──────── Input data ────────
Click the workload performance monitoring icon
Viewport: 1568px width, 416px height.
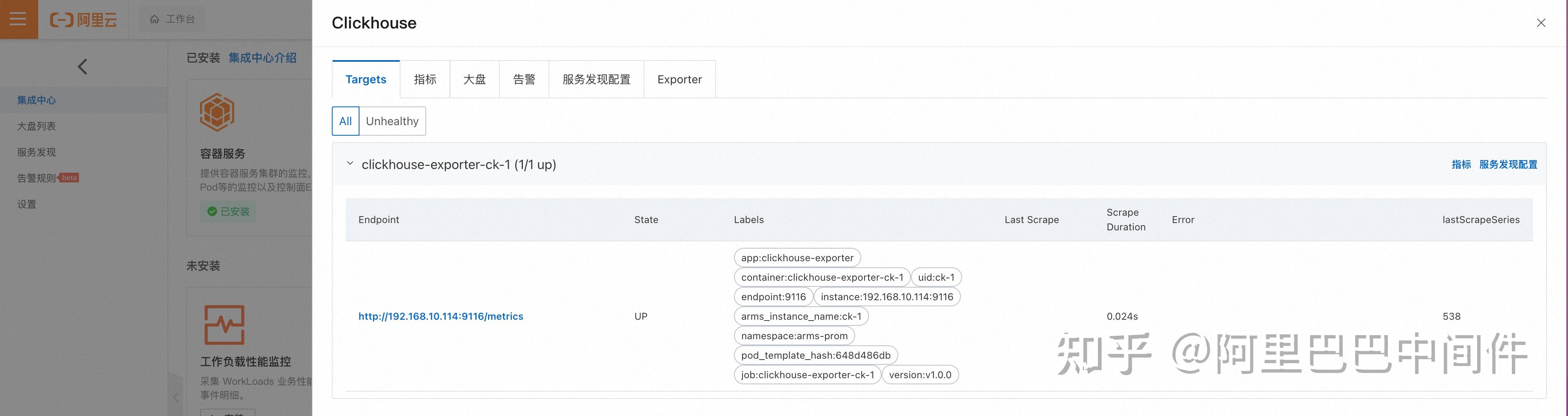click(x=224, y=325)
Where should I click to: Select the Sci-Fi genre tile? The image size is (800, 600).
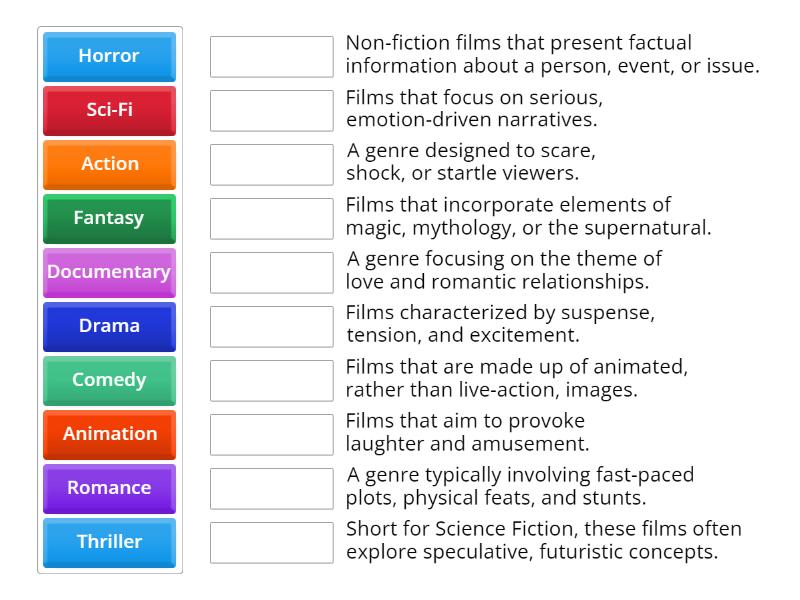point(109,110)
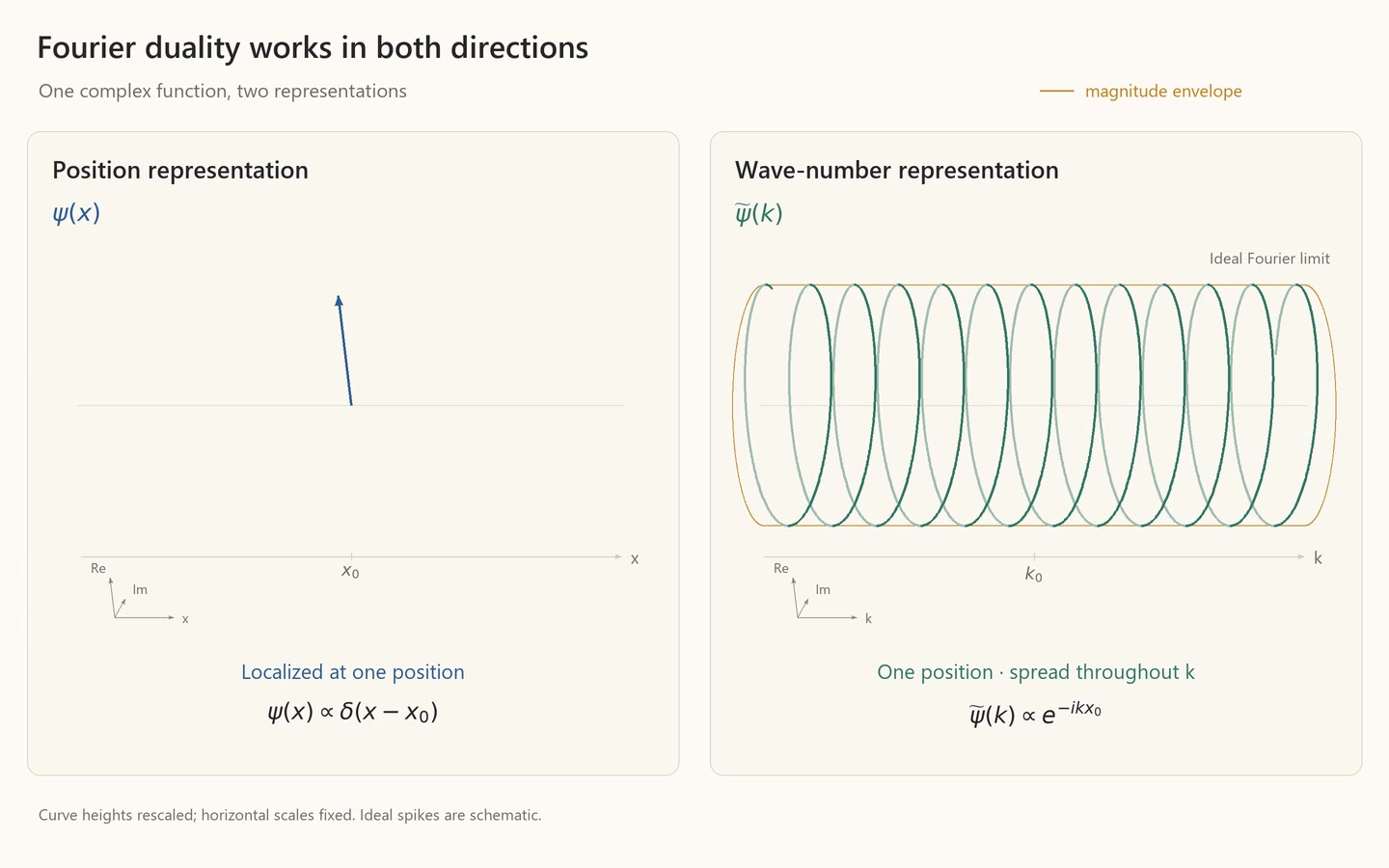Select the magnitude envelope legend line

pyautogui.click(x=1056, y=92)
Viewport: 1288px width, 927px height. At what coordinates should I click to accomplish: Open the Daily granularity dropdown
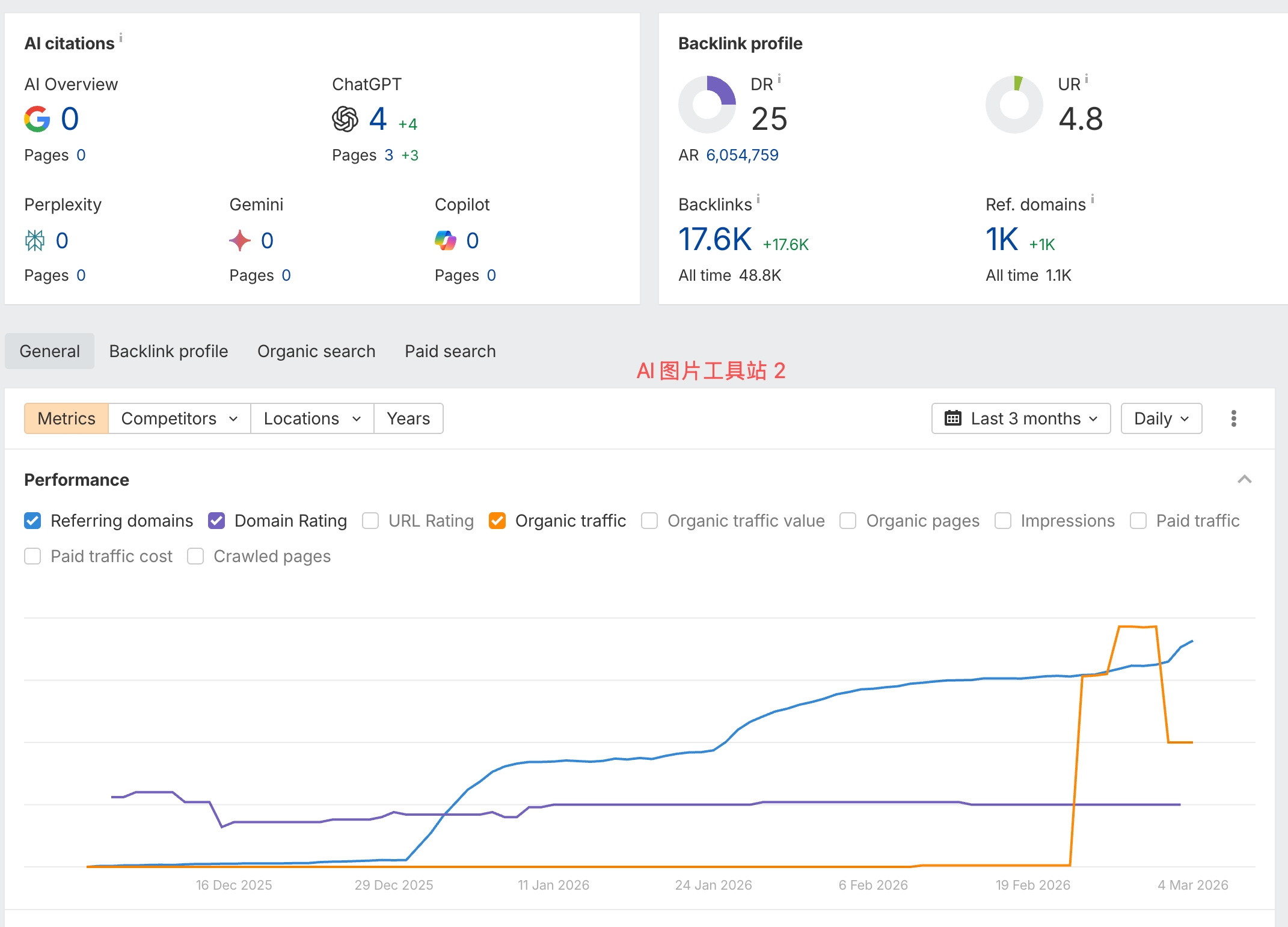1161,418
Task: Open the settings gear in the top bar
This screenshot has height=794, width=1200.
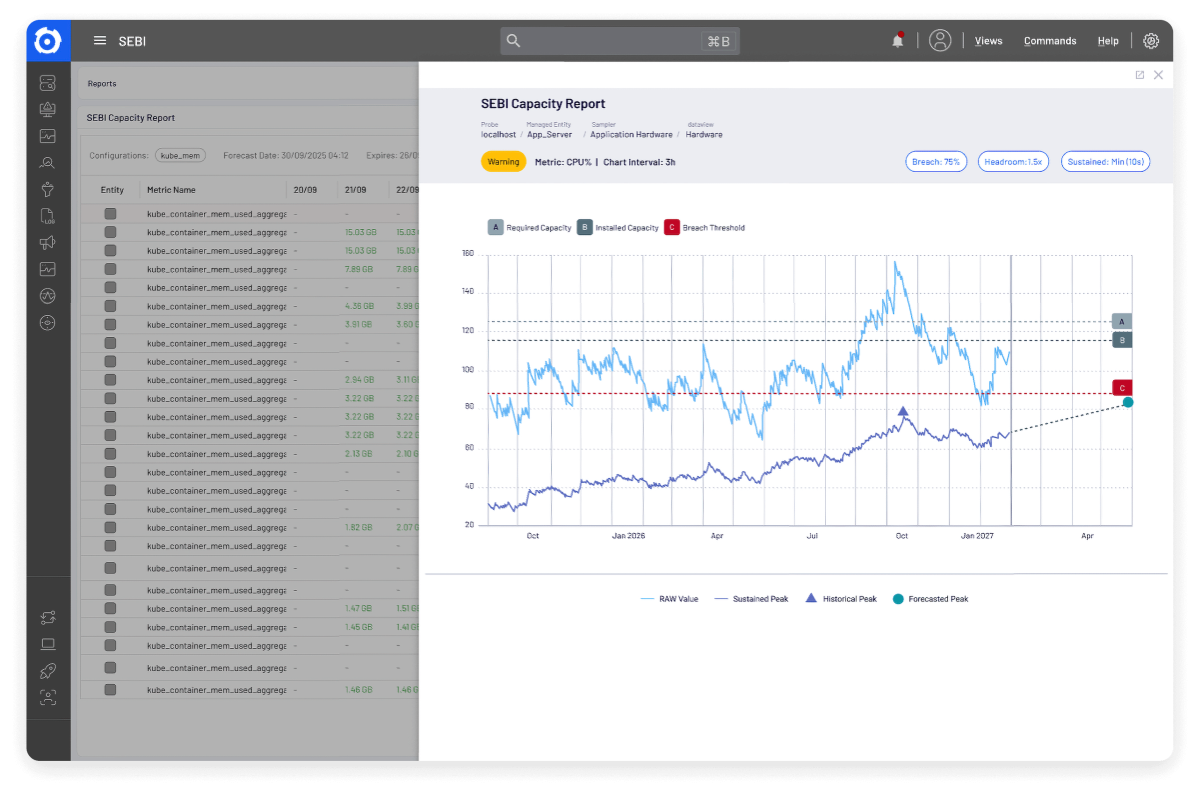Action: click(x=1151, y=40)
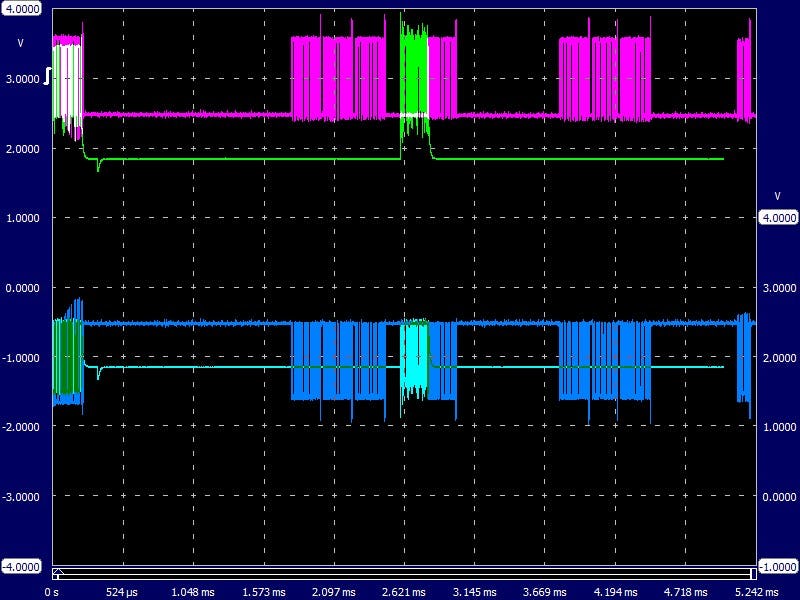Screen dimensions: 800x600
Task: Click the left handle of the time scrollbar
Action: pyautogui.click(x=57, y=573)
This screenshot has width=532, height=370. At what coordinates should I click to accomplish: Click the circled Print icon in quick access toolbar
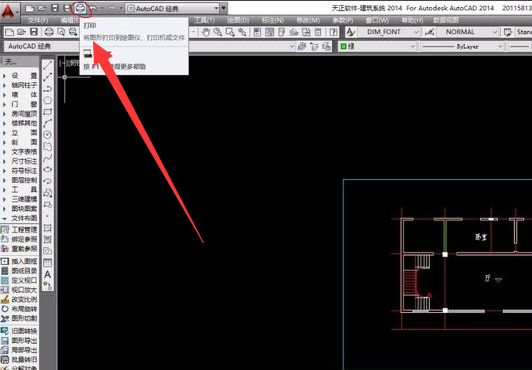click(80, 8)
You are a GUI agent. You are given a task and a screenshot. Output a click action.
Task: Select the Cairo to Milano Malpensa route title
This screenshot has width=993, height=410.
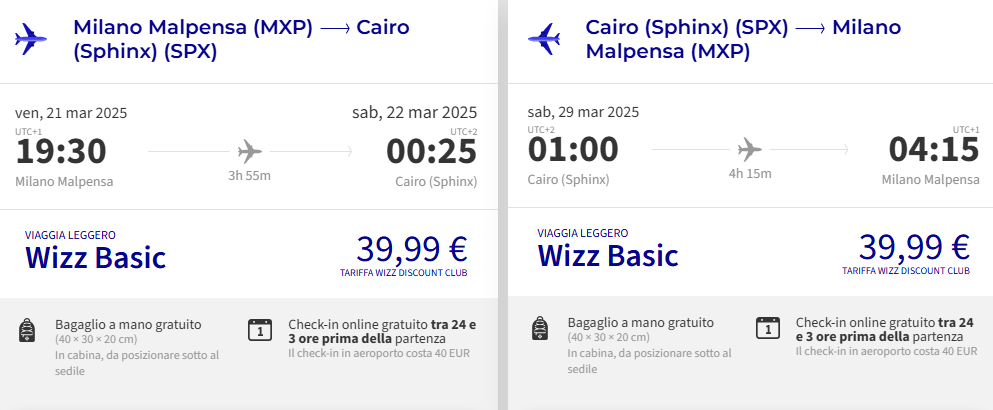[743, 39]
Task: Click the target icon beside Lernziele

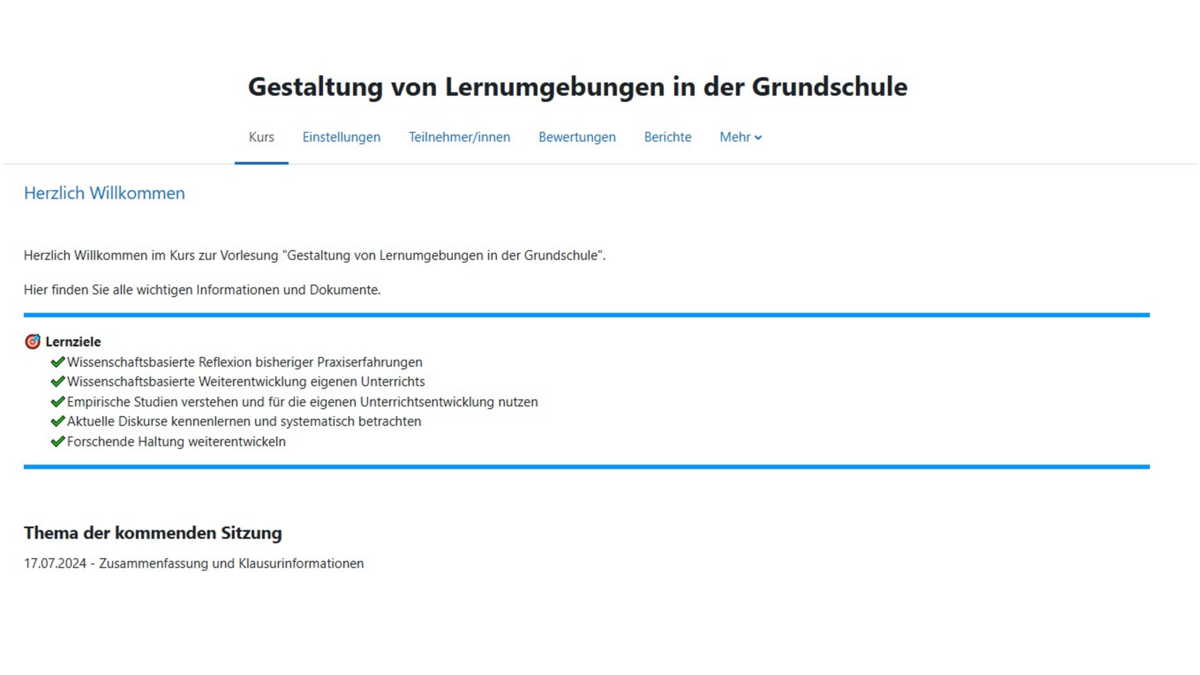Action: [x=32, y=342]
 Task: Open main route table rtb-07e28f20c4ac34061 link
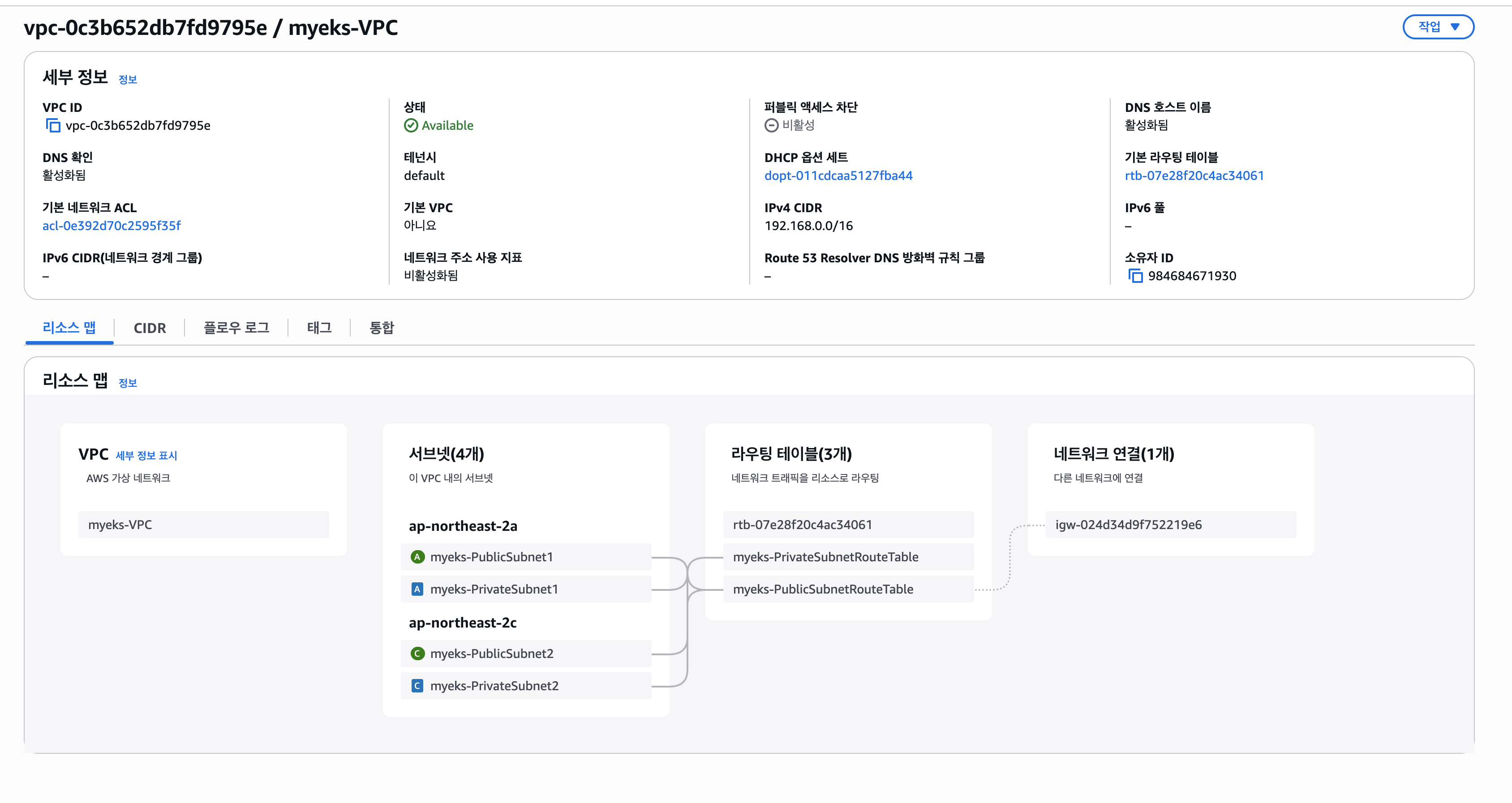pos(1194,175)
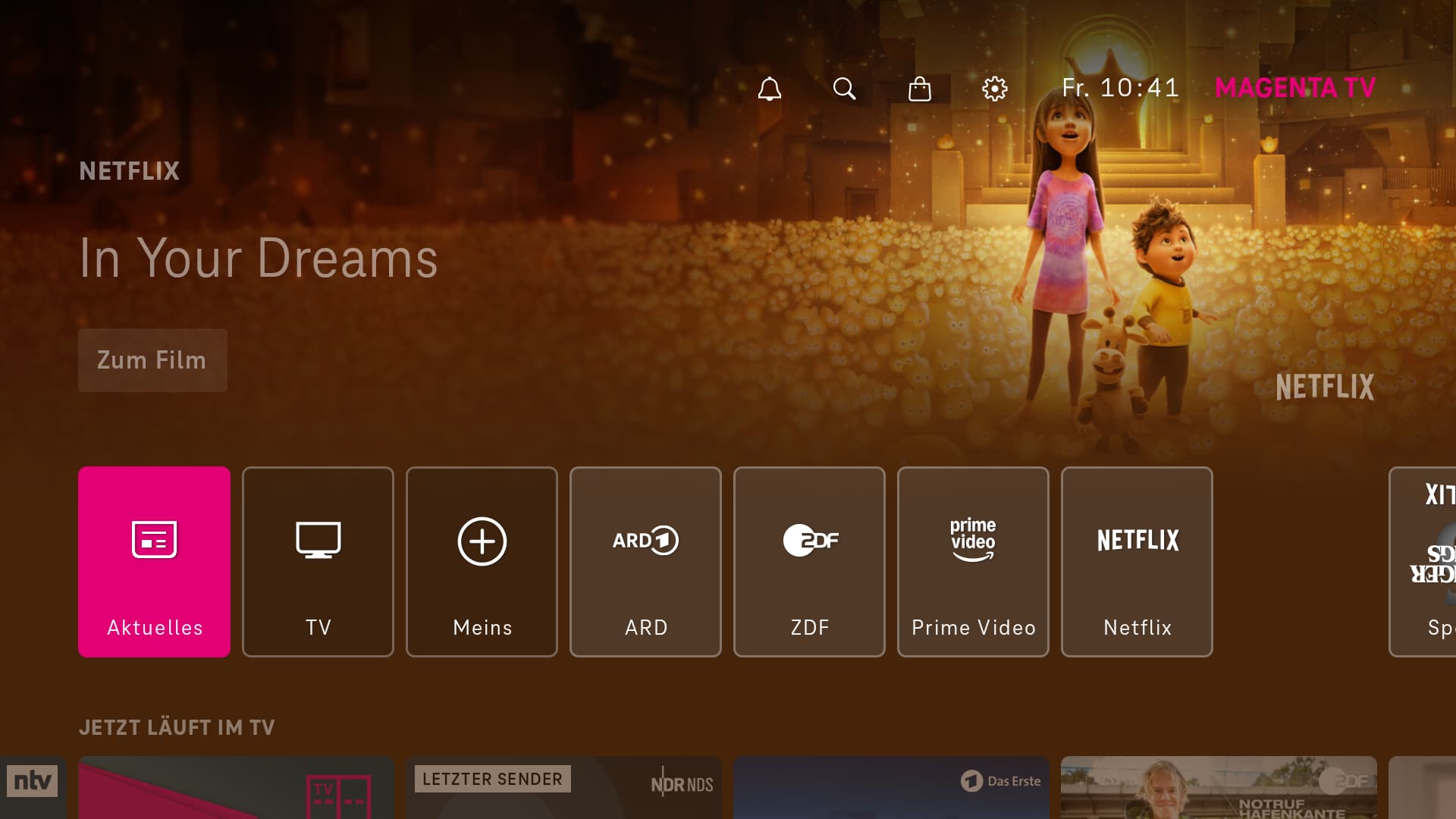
────────
* **Stated goal**
Rewrite the records from the start up to and including the line with "pyautogui.click(x=1056, y=92)", replacing "Sci-Fi" with "Horror" and leaving everything else unchanged. Leave the pictures out of your answer.

* **Result**
Click the workload performance monitoring icon
Viewport: 1568px width, 416px height.
click(x=224, y=325)
Where should I click to: Select the Horror genre tile? The image size is (800, 600).
point(109,110)
Select the magnitude envelope legend line

pyautogui.click(x=1056, y=92)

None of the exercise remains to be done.